EP240: The Inside Scoop on How Medical Travel Improves Health Outcomes and Lowers Costs for Employers, With Olivia Ross, Associate Director of the Employers Centers of Excellence Network
“If operating on the wrong leg is called a ‘medical error,’ what do we call operating on someone who doesn’t need surgery?” That is a quote I have heard attributed to Jack Wennberg. It also crystalizes a theme I have been hearing a lot lately—the idea that quality metrics in this country today assess care from basically a patient safety standpoint but they don’t consider whether the patient actually needed the surgery or whatever in the first place. Or whether the outcome of the treatment matched an outcome the patient understood and had hoped for.
I get into this in depth, by the way, with Dr. Suzanne Clough (EP235); and I’m going to get into it again in my upcoming interview with Dr. Marty Makary (EP242).
In this health care podcast, I speak with Olivia Ross. Olivia has a reputation as a “rock star in the employer coalition world,” and I say this because it was a direct quote from an email I received after I mentioned that she was coming on the show. Olivia earned her rock star chops at the Pacific Business Group on Health (PBGH). Olivia is the associate director of the Employers Centers of Excellence Network, otherwise known as ECEN.
What Olivia has worked on at ECEN is to put together a network of centers of excellence (COEs), meaning provider organizations that have committed to prospective bundled care payments for services like orthopedic surgeries, oncology, and bariatric surgery.

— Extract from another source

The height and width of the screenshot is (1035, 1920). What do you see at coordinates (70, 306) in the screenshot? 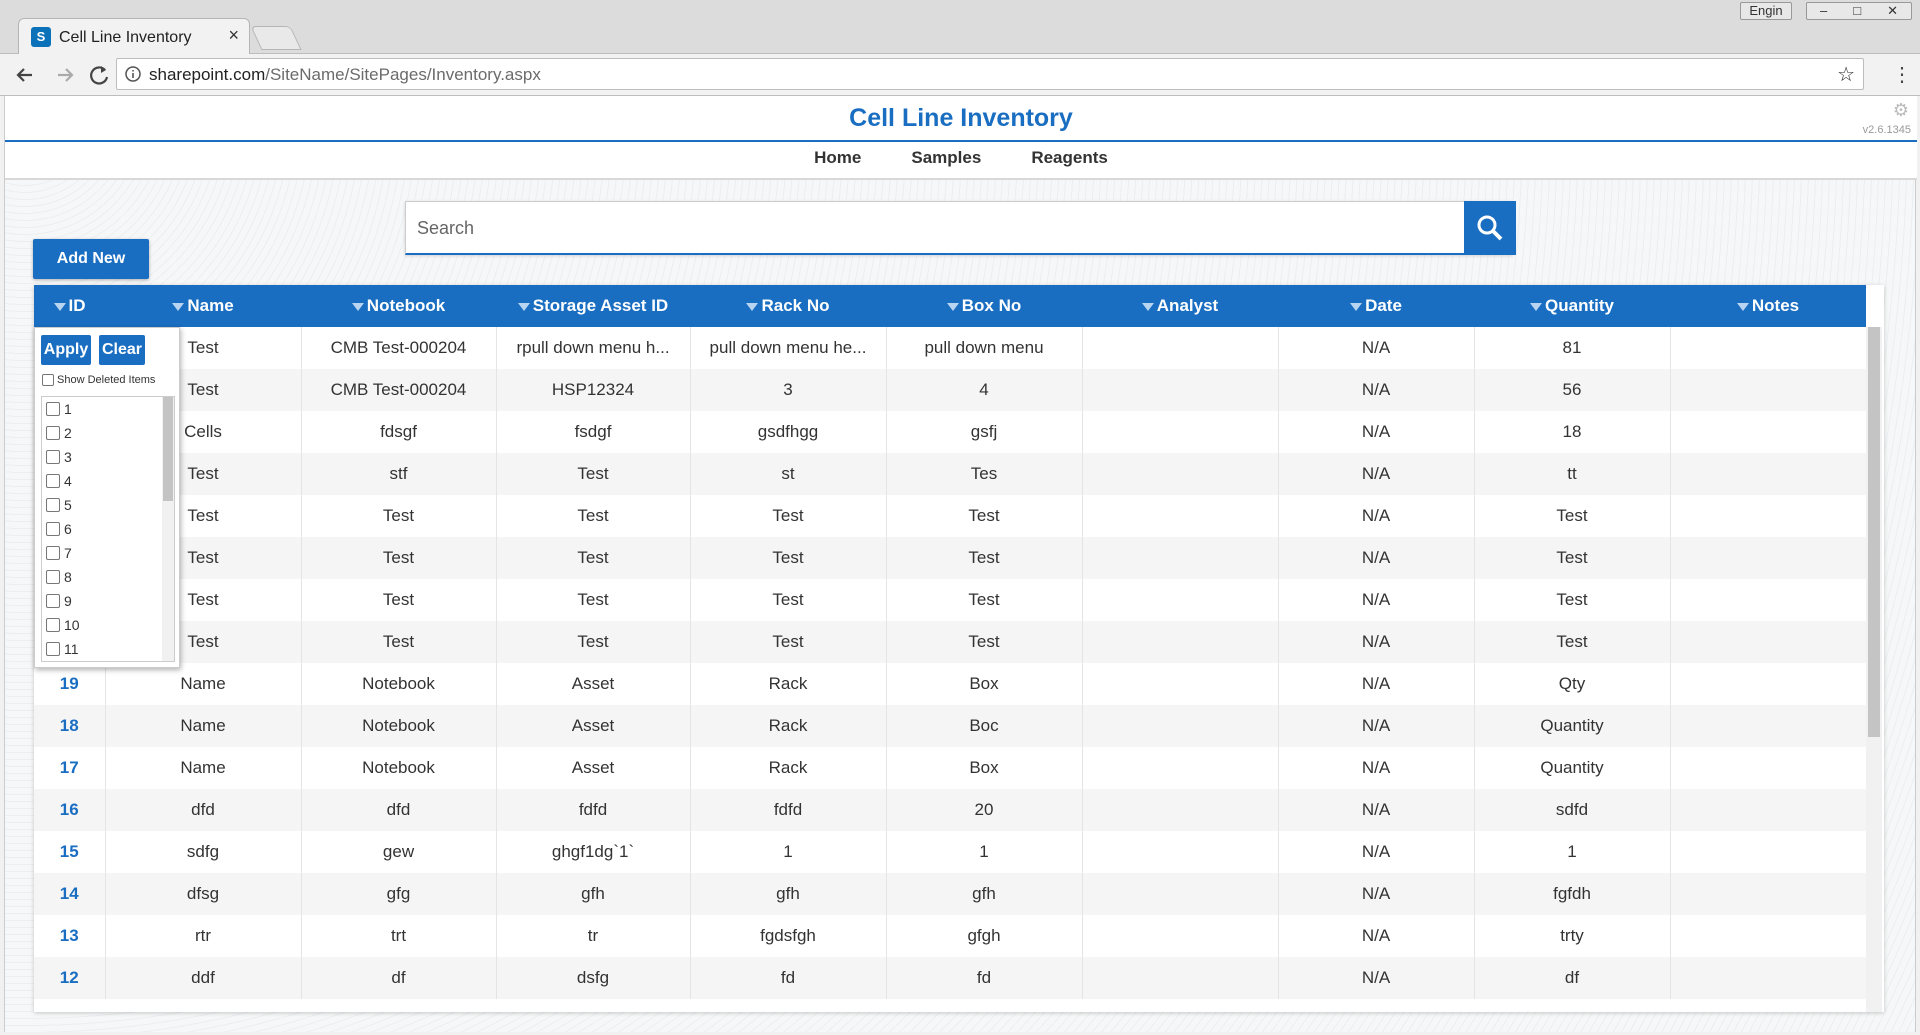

Not only do these organizations … well, not only have they demonstrated excellence, but they also have demonstrated that they only treat patients who are appropriate to treat.
Employers including Walmart, Lowes, and McKesson use this network. In my interview with her, Olivia discusses how the COEs are selected and exactly how employers intercept employees at the right waypoint along their patient journey, fly them or get them to travel to the COE, and then repatriate them back home with their local PCP (primary care provider) for follow-up care. I’m not sure if repatriate is the right word to use there, but I’m going to go with it.
You can learn more at Pacific Business Group on Health.Olivia Ross, MBA, MPH, is associate director of the Employers Centers of Excellence Network (ECEN) at the Pacific Business Group on Health (PBGH). Olivia oversees the ECEN program, a national, multi-employer initiative developed as part of PBGH’s commitment to value-based purchasing.